Da qui la rabbia che si fa odio e l’angoscia che diventa terrore e riproduce a ciclo continuo la violenza, quella verso il mondo o verso noi stessi. Il risultato, uno dei tanti per la verità, è anche la giustificazione del conflitto, la necessità delle armi o delle azioni falsamente preventive sintetizzate nella frase latina “Si vis pacem, para bellum”. Parole che confliggono con il termine “pace”. Anzi ne destituiscono il significato e rinforzano l’idea comune che senza arsenali militari e senza eserciti, non ci possa essere sicurezza sociale.
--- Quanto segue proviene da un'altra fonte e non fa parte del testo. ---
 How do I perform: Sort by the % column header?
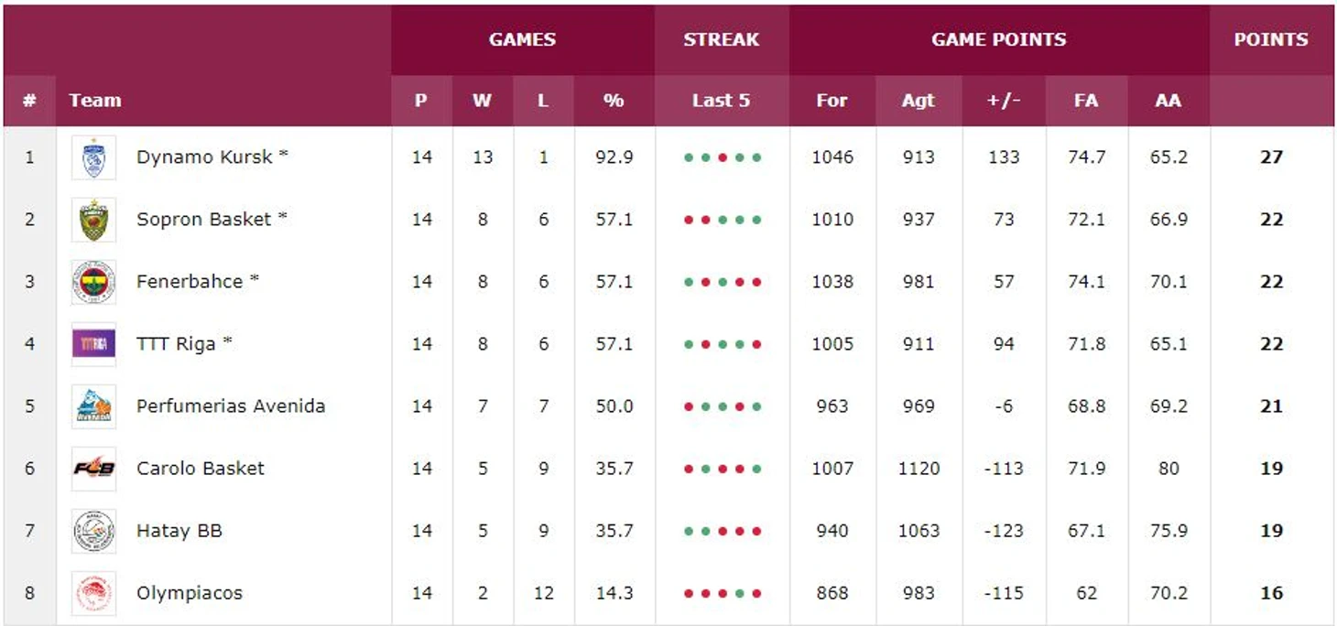pyautogui.click(x=614, y=101)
In nome di questa illusione giustifichiamo l’odio individuale e collettivo, lo riversiamo su qualcosa o qualcuno ritenuto responsabile della nostra precarietà e del dolore che ci affligge, quando invece è ancora l’incapacità di costruire strumenti realmente pacificatori utili a gestire i conflitti che ci dovrebbe interessare. La mancanza di questa prospettiva ci sta facendo regredire come società civile e ha ridotto il senso di comunità e di solidarietà.
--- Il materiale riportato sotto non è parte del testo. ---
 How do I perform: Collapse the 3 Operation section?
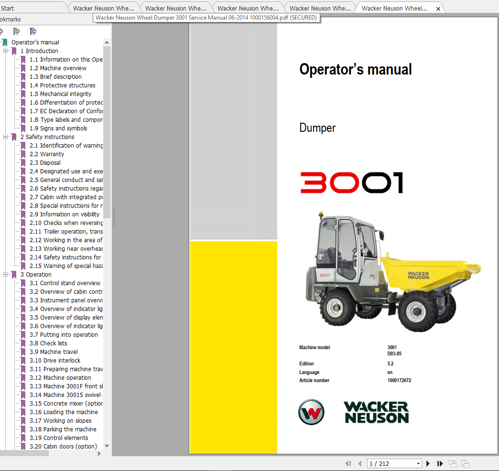point(6,275)
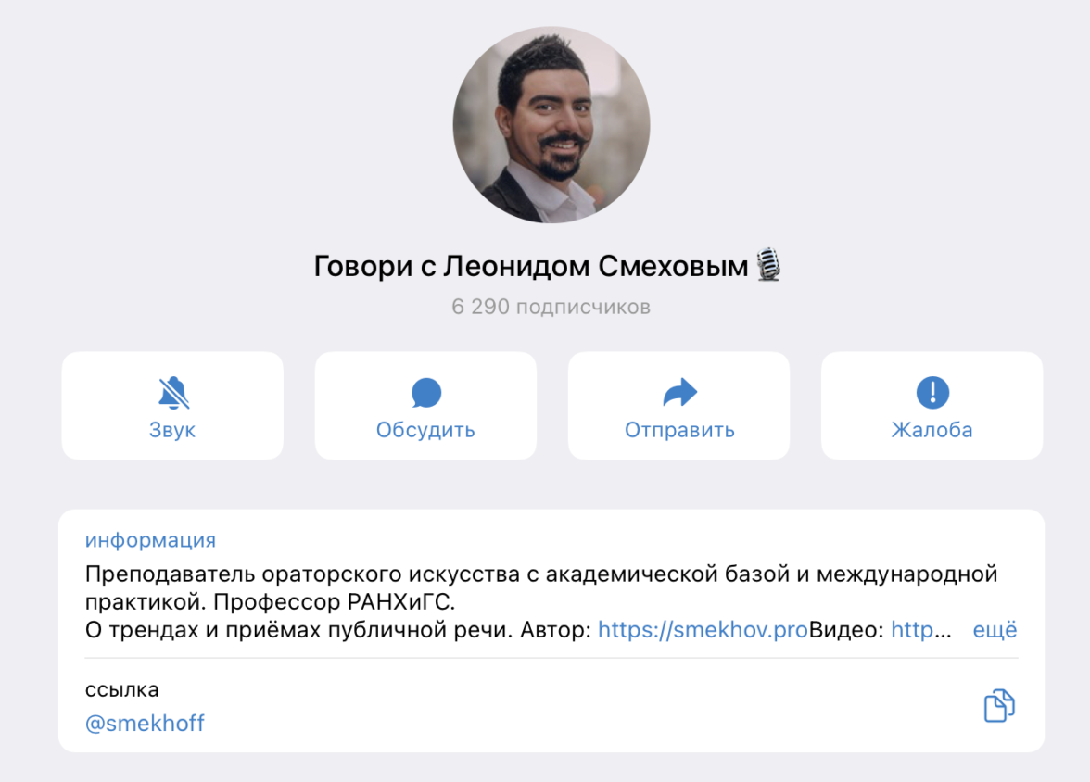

Invece ci portiamo appresso la paura, che è soprattutto quella della morte in quanto, diceva Freud, è l’unica che ci accompagna per tutta la vita. La conosciamo dalla nascita e la scopriamo fin dal primo vagito quando sperimentiamo il vuoto e la solitudine.
Una paura che genera insicurezza e se lievita, compromette la fiducia in noi stessi e negli altri. Non è un caso che le fiabe, narrate nei millenni agli uomini e poi ai bambini, parlino sempre di questa emozione evolutiva, necessaria per adattarci.
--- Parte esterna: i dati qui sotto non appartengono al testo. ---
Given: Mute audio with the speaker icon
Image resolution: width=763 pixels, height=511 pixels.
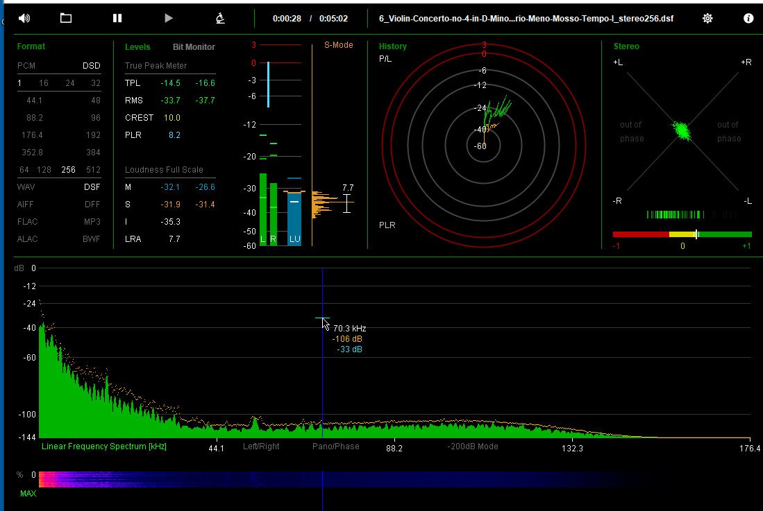Looking at the screenshot, I should click(x=24, y=19).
Scriveva Verena Kast, analista junghiana tra le più prolifiche nello studio della fiaba, che non ce n’è una di queste narrazioni che non racconti la paura. Ma la fiaba non dice che la si supera con un atto di coraggio, quanto piuttosto con l’inventiva, la creatività e con la forza della resilienza. Energie che insieme alla curiosità ci fanno scoprire cose nuove, alimentano la voglia di vivere e la speranza di costruire un futuro rinnovato.
Tutto, nella fiaba, sta dentro quel “lieto fine” che non è una facile conclusione consolatoria, ma il risultato che l’eroe ottiene con l’impegno messo per superare le prove e costruire il cambiamento. Allo stesso modo oggi c’è bisogno di uno sforzo per contenere il contagio dell’angoscia. Ci serve coltivare il pensiero divergente e creativo che può difenderci anche dalla spettacolarizzazione della sofferenza fatta dai media. Senza per questo colpevolizzare l’informazione, abbiamo bisogno di anticorpi nella psiche per volgere al positivo il male.